▶ **What the task asks**: With the line containing "Screen dimensions: 980x401" as the first and the final line of the entries as the last, repeat exactly the lines in that span, including both.

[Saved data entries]
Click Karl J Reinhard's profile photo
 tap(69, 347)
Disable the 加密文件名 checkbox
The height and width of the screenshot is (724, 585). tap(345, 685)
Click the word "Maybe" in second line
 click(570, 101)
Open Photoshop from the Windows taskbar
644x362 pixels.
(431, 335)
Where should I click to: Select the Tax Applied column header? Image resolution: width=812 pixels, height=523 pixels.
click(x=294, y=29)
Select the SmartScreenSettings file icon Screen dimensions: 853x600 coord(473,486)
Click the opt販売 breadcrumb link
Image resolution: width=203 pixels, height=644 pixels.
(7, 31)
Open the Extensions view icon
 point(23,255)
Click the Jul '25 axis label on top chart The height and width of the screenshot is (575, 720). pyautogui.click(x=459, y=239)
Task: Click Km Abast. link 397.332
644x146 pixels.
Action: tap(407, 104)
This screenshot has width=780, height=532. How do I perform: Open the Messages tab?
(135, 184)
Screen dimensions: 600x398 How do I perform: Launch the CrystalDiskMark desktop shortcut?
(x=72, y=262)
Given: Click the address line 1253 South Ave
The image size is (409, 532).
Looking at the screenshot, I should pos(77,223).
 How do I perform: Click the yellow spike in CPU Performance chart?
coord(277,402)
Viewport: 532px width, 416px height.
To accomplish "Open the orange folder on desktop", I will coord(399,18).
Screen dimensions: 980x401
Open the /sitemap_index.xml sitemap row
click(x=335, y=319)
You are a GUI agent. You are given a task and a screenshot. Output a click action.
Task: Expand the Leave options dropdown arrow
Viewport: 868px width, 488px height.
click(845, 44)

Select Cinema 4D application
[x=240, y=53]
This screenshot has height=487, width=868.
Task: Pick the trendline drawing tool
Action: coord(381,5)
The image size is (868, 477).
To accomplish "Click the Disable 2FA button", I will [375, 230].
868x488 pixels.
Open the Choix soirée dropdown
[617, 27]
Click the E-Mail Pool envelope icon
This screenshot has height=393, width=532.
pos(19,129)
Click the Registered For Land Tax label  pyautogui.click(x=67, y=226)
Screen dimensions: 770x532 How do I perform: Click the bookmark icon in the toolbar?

▶ **Problem solution**:
Screen dimensions: 980x401
Open the /sitemap_index.xml sitemap row
click(x=335, y=319)
You are a GUI agent. You are given a task and a screenshot. Output a click action.
Task: Expand the Leave options dropdown arrow
Viewport: 868px width, 488px height.
click(845, 44)

Select Cinema 4D application
[x=240, y=53]
This screenshot has height=487, width=868.
Task: Pick the trendline drawing tool
Action: coord(381,5)
The image size is (868, 477).
To accomplish "Click the Disable 2FA button", I will [375, 230].
868x488 pixels.
Open the Choix soirée dropdown
[617, 27]
Click the E-Mail Pool envelope icon
This screenshot has height=393, width=532.
pos(19,129)
Click the Registered For Land Tax label  pyautogui.click(x=67, y=226)
Screen dimensions: 770x532 How do I perform: Click the bookmark icon in the toolbar?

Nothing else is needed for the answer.